(Beginning of TEXT SECTION)

New Yorkers continue to learn more about what Gov. Kathy Hochul intends to include in her State of the State Address on Tuesday.

The governor has unveiled multiple health care-related proposals this week. Lawmakers largely support the overall message, but say they’ll need to see specifics and get a better understanding of the fiscal impact before throwing support behind the plans entirely.

The governor unveiled initiatives to protect New Yorkers from medical debt, limit hospitals’ ability to sue low-income patients and eliminate insurance copays for insulin, among other things.

“It will be the most expansive insulin cost-sharing prohibition in the nation,” she said this week.

State Senator Gustavo Rivera, who leads the Senate Committee on Health, said the overall issues the governor is looking to tackle are familiar.

“I’ve been here long enough, and I know the devil is always in the details,” he said. “I’m supportive of a lot of what the governor has proposed. There are a few things that are directly related to bills that I have been carrying for years.”

Reiterating the need to see specifics before offering his full support, he told Spectrum News 1 that whether through the executive budget, or by passing individual legislation, he sees improving access to insulin as a priority this session.

“We need to do something different,” he said. “I believe the power of the state exists to do things like this, to make sure that people who require insulin, which is a lifesaving medicine, are able to get it.”

Health Committee Ranking Member Senator Pat Gallivan said the financial impact of diabetes hits New York families hard.

“Millions of New Yorkers have diabetes, and they often have to forgo the appropriate treatment because they aren’t able to afford it,” he said.

He said that whether by eliminating copays or assisting New Yorkers with medical debt, he has concerns about the fiscal implications of such sweeping proposals.

“We should help them, but we have to strike a proper balance because somebody has to pay for it,” he said. “Whether it’s hospitals, whether it’s doctors, whether it’s all New Yorkers.”

(End of TEXT SECTION)

Extend the news report on Governor Hochul's health care proposals, picking up after Senator Gallivan's closing quotation.

(Beginning of ENTRIES SHOWN)

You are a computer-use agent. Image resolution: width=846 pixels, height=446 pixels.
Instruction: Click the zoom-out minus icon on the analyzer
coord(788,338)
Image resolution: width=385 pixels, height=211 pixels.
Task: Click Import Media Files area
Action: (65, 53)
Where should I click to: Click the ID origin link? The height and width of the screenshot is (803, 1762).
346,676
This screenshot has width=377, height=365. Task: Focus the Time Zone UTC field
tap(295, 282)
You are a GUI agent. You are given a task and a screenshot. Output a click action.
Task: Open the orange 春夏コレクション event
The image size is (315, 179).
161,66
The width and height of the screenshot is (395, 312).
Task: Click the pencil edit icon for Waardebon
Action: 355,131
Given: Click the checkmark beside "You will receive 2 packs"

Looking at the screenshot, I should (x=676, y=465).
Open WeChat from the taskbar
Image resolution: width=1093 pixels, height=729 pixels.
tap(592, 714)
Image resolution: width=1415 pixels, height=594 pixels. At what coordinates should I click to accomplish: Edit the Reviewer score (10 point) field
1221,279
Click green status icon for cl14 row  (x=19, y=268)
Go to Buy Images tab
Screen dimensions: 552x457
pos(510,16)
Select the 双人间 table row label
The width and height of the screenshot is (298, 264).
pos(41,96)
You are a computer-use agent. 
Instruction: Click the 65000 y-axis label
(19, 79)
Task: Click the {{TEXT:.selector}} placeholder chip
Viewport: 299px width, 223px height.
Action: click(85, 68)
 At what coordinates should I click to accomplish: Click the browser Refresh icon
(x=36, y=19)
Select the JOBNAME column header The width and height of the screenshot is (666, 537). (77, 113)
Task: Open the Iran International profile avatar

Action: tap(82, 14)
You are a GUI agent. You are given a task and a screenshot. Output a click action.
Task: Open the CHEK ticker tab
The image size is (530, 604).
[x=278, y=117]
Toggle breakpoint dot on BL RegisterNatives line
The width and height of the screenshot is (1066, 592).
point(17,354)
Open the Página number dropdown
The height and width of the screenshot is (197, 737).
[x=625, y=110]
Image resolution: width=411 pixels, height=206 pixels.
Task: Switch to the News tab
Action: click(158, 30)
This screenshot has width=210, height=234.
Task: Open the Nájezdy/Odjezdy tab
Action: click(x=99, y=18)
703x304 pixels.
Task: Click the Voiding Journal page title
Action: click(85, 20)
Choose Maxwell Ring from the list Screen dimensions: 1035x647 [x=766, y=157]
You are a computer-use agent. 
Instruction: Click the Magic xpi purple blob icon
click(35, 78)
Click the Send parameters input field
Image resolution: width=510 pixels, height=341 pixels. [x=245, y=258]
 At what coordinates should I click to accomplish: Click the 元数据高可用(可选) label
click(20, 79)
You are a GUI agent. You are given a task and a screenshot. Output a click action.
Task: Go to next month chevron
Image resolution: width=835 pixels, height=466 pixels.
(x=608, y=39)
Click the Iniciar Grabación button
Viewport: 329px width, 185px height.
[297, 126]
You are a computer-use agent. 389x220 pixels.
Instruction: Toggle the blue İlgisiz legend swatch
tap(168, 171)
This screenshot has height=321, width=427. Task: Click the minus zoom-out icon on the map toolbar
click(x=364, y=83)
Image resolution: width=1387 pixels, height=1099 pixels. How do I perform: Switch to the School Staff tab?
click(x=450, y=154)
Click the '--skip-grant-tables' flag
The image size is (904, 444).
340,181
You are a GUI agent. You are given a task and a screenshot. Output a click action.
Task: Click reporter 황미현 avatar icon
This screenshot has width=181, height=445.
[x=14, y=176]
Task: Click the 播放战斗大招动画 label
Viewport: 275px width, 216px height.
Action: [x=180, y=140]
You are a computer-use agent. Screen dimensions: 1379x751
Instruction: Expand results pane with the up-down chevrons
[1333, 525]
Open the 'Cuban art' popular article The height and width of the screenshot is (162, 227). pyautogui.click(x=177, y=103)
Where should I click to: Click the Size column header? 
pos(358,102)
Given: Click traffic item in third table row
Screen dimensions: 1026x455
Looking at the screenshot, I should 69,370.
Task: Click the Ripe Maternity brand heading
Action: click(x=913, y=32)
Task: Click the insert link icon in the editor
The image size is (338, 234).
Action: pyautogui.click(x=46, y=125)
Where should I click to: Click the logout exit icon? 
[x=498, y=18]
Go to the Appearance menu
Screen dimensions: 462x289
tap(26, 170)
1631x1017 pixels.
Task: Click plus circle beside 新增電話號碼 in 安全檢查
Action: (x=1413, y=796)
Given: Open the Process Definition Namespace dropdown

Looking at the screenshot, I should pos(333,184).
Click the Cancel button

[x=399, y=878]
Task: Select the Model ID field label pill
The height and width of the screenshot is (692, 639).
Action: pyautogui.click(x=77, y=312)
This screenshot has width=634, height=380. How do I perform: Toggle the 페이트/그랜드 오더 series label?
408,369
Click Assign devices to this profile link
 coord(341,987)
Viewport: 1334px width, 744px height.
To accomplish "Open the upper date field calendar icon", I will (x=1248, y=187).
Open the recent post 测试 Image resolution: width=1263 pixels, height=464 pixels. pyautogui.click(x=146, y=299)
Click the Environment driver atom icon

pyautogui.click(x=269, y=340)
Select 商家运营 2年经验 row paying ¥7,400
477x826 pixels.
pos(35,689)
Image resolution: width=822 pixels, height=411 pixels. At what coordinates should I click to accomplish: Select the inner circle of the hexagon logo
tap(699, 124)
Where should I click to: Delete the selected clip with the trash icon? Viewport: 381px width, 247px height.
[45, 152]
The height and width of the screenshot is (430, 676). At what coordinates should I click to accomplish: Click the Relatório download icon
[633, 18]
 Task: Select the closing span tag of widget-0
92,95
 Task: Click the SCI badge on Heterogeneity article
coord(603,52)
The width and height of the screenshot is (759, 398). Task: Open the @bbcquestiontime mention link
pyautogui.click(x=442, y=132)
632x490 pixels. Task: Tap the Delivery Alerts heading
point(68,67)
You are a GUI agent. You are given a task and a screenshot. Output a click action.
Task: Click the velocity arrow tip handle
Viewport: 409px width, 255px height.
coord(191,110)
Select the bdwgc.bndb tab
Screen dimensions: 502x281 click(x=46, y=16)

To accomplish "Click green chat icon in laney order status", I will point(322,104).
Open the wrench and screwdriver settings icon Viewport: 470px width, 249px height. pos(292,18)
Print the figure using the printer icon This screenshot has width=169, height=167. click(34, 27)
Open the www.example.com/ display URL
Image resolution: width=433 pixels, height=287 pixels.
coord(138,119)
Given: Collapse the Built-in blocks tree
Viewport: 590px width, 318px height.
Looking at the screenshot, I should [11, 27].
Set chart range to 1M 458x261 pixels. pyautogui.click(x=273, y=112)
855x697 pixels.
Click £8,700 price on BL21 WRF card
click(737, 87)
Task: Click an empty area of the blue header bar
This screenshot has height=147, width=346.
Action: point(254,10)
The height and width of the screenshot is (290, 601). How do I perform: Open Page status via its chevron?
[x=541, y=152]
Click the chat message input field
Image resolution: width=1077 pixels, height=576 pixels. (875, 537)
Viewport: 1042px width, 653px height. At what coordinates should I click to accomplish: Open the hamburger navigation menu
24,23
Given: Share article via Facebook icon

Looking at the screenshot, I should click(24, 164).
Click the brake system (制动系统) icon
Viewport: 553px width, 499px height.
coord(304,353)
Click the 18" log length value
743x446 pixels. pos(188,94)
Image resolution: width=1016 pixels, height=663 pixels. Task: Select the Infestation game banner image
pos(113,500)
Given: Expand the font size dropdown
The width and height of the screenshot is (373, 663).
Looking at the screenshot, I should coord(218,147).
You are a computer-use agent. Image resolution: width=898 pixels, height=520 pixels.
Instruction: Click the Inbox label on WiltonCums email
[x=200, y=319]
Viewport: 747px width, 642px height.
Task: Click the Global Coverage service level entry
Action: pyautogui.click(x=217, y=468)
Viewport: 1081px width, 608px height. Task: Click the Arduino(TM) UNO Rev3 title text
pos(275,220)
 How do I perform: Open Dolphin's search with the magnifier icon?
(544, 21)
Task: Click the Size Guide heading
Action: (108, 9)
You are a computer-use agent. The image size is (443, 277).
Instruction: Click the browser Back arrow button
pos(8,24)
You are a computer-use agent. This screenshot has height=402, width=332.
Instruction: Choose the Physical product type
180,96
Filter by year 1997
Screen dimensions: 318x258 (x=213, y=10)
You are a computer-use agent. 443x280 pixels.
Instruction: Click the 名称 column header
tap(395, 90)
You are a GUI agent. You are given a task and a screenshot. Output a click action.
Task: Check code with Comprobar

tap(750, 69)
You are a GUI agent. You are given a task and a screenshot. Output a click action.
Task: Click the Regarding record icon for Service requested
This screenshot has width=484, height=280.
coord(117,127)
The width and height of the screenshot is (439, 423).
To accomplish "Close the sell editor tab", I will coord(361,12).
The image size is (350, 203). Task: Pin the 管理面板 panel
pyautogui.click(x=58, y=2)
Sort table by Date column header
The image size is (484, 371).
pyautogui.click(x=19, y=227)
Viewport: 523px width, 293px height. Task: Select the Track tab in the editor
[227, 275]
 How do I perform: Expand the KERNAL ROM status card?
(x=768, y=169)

(End of ENTRIES SHOWN)

▶ **OUTPUT OF THE TASK**
Lev Ginsburg, executive director of the New York State Conference of Blue Cross and Blue Shield Plans, said he’s concerned such a proposal could drive up the cost of insurance.

He emphasized that he feels such a proposal should focus not on insurance copays, but on what companies are charging for the product, one he says is more than a century old.

“We need to be crystal clear about what is driving these costs,” he said. “It has nothing to do with health insurers, it has nothing to do with health insurance. It has to do with the fact that people are cashing in on a 100-year-old product.”

In response, the governor’s office said its priority is helping bring down costs for those with the disease.

“New Yorkers who have diabetes face health costs that are more than double those of New Yorkers who don’t,” said Justin Henry, deputy communications director for Hochul’s office. “They need financial relief, not finger-pointing from their insurers. Governor Hochul proposed a ban on copays for insulin as part of a State of State agenda focused on affordability, and the governor will keep pushing forward on measures to put money back in New Yorkers’ pockets.”

The governor also proposed this week initiatives that would increase the maximum benefit for paid medical and disability leave, as well as a set of proposals that would enhance prenatal care and ease the financial burden of childbirth.